Top of MATERIAL SUPPLIED
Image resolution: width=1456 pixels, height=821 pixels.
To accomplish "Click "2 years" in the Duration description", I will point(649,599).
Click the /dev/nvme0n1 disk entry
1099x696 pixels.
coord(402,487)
Bottom of MATERIAL SUPPLIED
→ **BRIEF**: Your task is to quote all of the data word for word.

→ **RESPONSE TO THE TASK**:
Image resolution: width=1456 pixels, height=821 pixels.
To accomplish "Click "2 years" in the Duration description", I will point(649,599).
Click the /dev/nvme0n1 disk entry
1099x696 pixels.
coord(402,487)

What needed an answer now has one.